In het Nieuwe Testament vinden we geen gebod om de tienden af te staan. De context is ook anders. De apostelen spreken met name de christelijke gemeente aan, terwijl het in de eerste Bijbelboeken meer gaat over het hele volk. In het Nieuwe Testament wordt er dus niets voorgeschreven en is geven geheel vrijwillig. Over die vrijwillige gave lezen we veelvuldig. Denk maar aan de eerste christelijke gemeente, waar aan eenieder werd uitgedeeld, naar dat hij nodig had (Hand. 4: 35). Wellicht dat men het woord van de Heere Jezus in gedachten hield: “Het is zaliger te geven dan te ontvangen.” (Hand. 20: 35).

Verder komen we in de brieven aan Korinthe diverse keren het belang van offervaardigheid tegen. In de eerste verzen van 1 Korinthe 16 wijst Paulus erop dat men elke eerste dag van de week iets apart moet leggen, voor de gemeente van Jeruzalem (vgl. Heidelbergse Catechismus, zondag 38). Als Paulus Korinthe zal bezoeken, dan zal hij de gave meenemen naar Jeruzalem. Denk verder ook aan de oproep in 2 Korinthe 8 en 9 om de noodlijdende gemeente van Jeruzalem te gedenken. Hoofdmotief om te geven is Gods genade in Christus (2 Kor. 8: 9). Naast het lenigen van de nood van mensen die gebrek hebben wijst het Nieuwe Testament ons ook nadrukkelijk op het geven van middelen met het oog op de voortgang van het Evangelie, de bediening der verzoening. Ten diepste had de collecte voor de armen in Jeruzalem daar ook alles mee te maken. Het ging om de gemeente en de zaak van Jezus Christus in Jeruzalem. Stonden de geschenken van de Filippenzen aan Paulus ook niet in dat kader (2 Kor. 8: 1-4; Fil. 1: 5, 4: 14-18)? En dan te bedenken dat ze het helemaal niet zo breed hadden. Maar ondanks dat was men zo nauw bij de verkondiging van het Evangelie betrokken, dat ze daarvoor hun gaven wilden geven. Liefde dreef hen.

▸ **Aangeleverd materiaal**
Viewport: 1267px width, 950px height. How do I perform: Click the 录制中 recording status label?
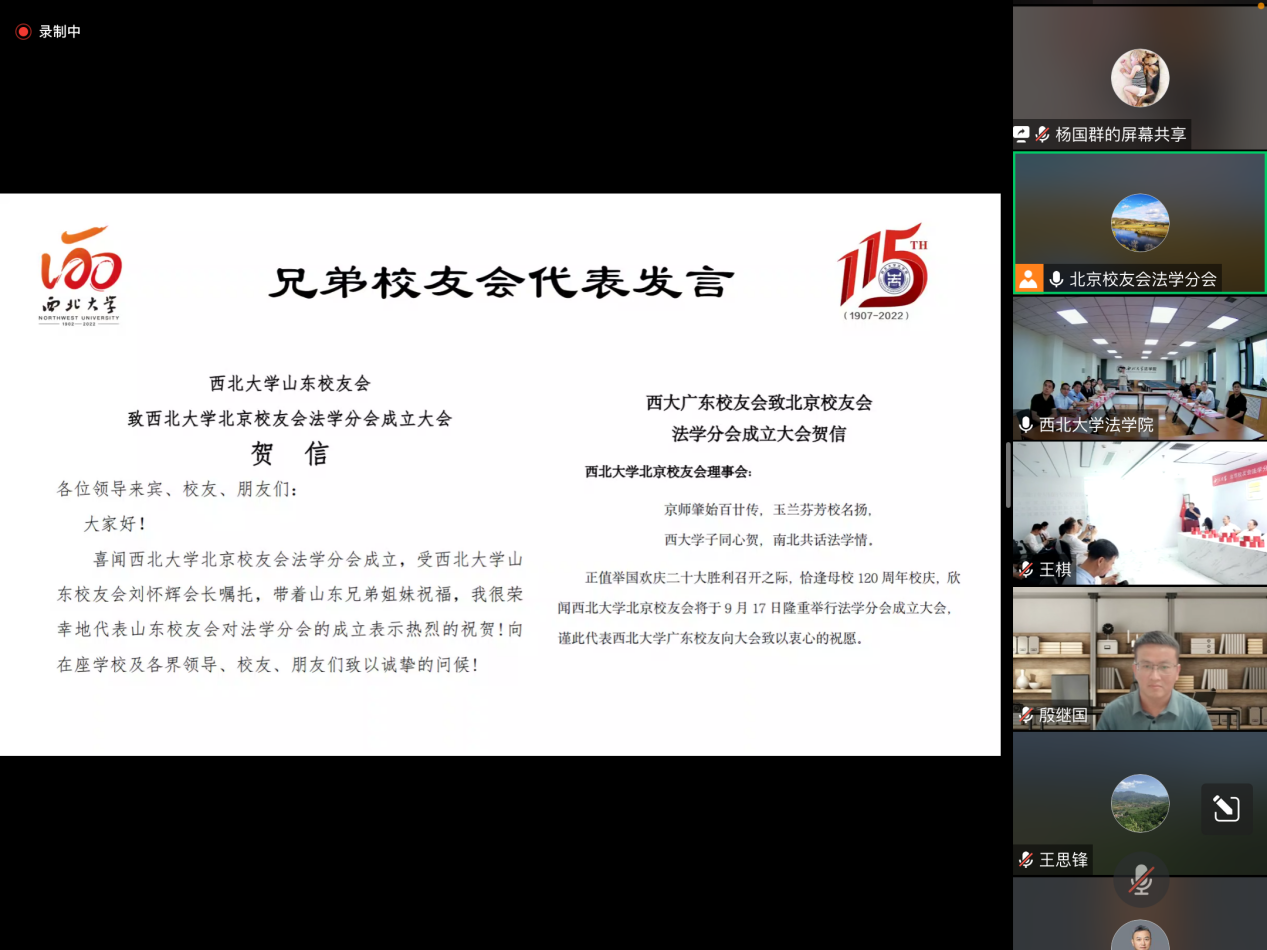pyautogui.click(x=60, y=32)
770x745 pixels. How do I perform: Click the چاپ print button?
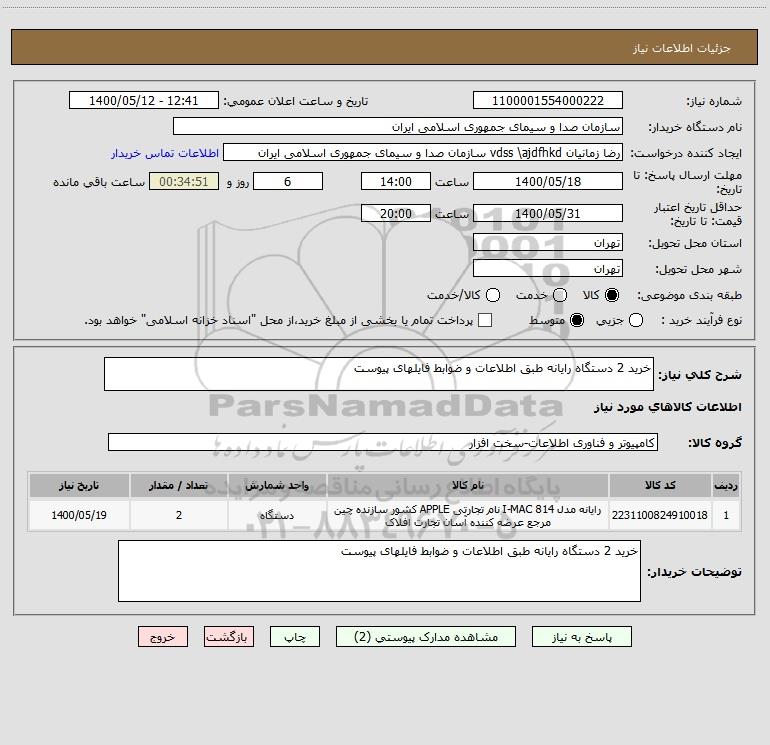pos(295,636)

▸ **Uit te voeren**
**a.** Noem alle verwijzingen die in de tekst over geven in het Nieuwe Testament tussen haakjes staan, zonder de haakjes.
**b.** Schrijf uit de tekst over geven in het Nieuwe Testament letterlijk over van "In het Nieuwe Testament vinden" tot en met "(Hand. 20: 35).".
**c.** Schrijf een vervolg op de tekst over geven in het Nieuwe Testament, te beginnen na de laatste zin.

▸ **Antwoorden per opdracht**
**a.**
- Hand. 4: 35
- Hand. 20: 35
- vgl. Heidelbergse Catechismus, zondag 38
- 2 Kor. 8: 9
- 2 Kor. 8: 1-4; Fil. 1: 5, 4: 14-18

**b.**
In het Nieuwe Testament vinden we geen gebod om de tienden af te staan. De context is ook anders. De apostelen spreken met name de christelijke gemeente aan, terwijl het in de eerste Bijbelboeken meer gaat over het hele volk. In het Nieuwe Testament wordt er dus niets voorgeschreven en is geven geheel vrijwillig. Over die vrijwillige gave lezen we veelvuldig. Denk maar aan de eerste christelijke gemeente, waar aan eenieder werd uitgedeeld, naar dat hij nodig had (Hand. 4: 35). Wellicht dat men het woord van de Heere Jezus in gedachten hield: “Het is zaliger te geven dan te ontvangen.” (Hand. 20: 35).

**c.**
Verder wijst Paulus erop dat de Heere bepaald heeft, dat degenen die het Evangelie verkondigen ook van het Evangelie leven (1 Kor. 9: 14). “En die onderwezen wordt in het Woord, dele mede van alle goederen dengene, die hem onderwijst.” (Gal. 6: 6). Een gemeente moet dus zorgen voor het levensonderhoud van degenen die het Woord prediken. Als in het Oude Testament de tienden voor de voortgang van eredienst zorgden, heeft de nieuwtestamentische gemeente ook de plicht om door middel van haar offers de eredienst in stand te houden. Het is Gods opdracht. En wie beseft hoe gezegend hij is, als hij ’s zondags onder de bediening van het Woord mag verkeren, zal die dankbaarheid ook uiten door mild te geven.

Gezegend
De Bijbel maakt ook duidelijk dat de Heere Zijn zegen verbindt als we Hem uit dankbaarheid onze gaven offeren. Dit wordt nadrukkelijk gezegd in Maleachi 3: 10, waar de HEERE Zijn volk oproept: “Brengt al de tienden in het schathuis, opdat er spijze zij in Mijn huis; en beproeft Mij nu daarin, zegt de HEERE der heirscharen, of Ik u dan niet opendoen zal de vensteren des hemels, en u zegen afgieten, zodat er geen schuren genoeg wezen zullen.” Ook diverse teksten uit Spreuken wijzen daar op. Die de arme geeft, zal geen gebrek hebben (Spr. 28: 27; Vgl. 11: 25, 22: 9). Paulus schrijft aan de vrijgevige Filippenzen dat zijn God naar Zijn rijkdom al hun nooddruft vervullen zal, in heerlijkheid, door Christus Jezus (Fil. 4: 19). De aard en de inhoud van die vergelding kan verschillend zijn. Maar ‘wat je aan de Heere geeft, ben je niet kwijt, maar je zet het op de bank van Gods Koninkrijk. Er is geen enkele bank die zo’n goede rente geeft.’² Beproeft Mij nu daarin, zegt de HEERE. Dan zal het waar worden, waar Psalm 133 van zingt: “Waar liefde woont, gebiedt de HEER’ de zegen!” En: “God heeft een blijmoedige gever lief” (2 Kor. 9: 7).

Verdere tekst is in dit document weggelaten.